The Indo-Pacific Imperative
As attention turns to the Indo-Pacific, where partners aren’t part of existing coalitions like NATO or Five Eyes, the lessons from HIGHMAST become even more critical. Indo-Pacific Command covers 50% of the world’s geography, and building effective partnerships there requires exactly the kind of dynamic, flexible data sharing that ACP 240 enables.
“A lot of those allies are not part of our traditional data sharing partners,” Clayton notes. The traditional approach of spending 6-12 months to establish secure networks simply won’t work when partnerships need to form and adapt at mission speed.

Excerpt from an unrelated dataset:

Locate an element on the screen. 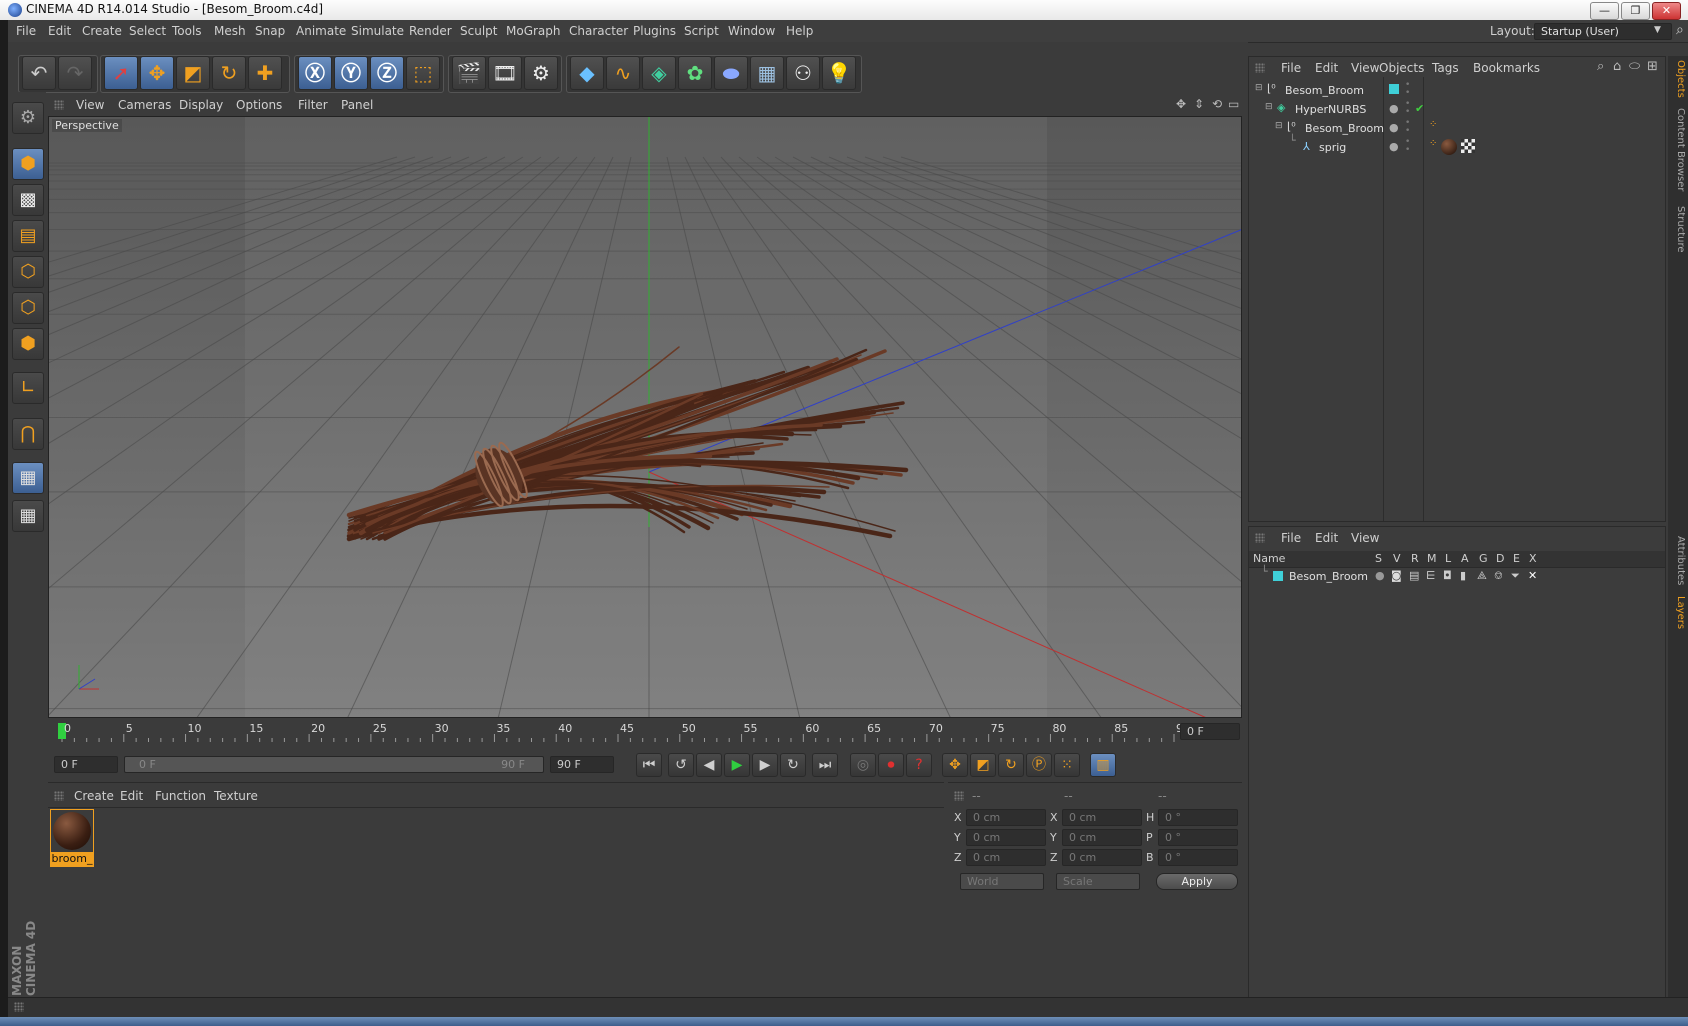  layer-col-generators: G is located at coordinates (1484, 558).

The 2027 timeline that pervaded discussions in Brussels represents what intelligence communities see as a critical inflection point. As Morris observed in the Hash It Out episode, there’s been a fundamental shift in priorities: “It used to be security and then agility. And I’ve seen in the last few years those words switched around. It’s agility and security.”
The Path Forward
Operation HIGHMAST has proven that ACP 240 isn’t just another standard. It’s the enabler for coalition operations in an era where mission partners change as quickly as the threat landscape. For military commanders asking, “Why can’t we just do it all with data centricity?”… The answer is increasingly: You can.
As we prepare for TECHNET INDOPAC this November, and explore these topics in depth on our Hash It Out podcast, the question isn’t whether to adopt ACP 240 and data-centric security. It’s how quickly defense organizations can implement it to meet the challenges ahead. The standard is proven. The technology exists. The ecosystem is building.
The only question remaining is whether we’ll move fast enough to meet the moment.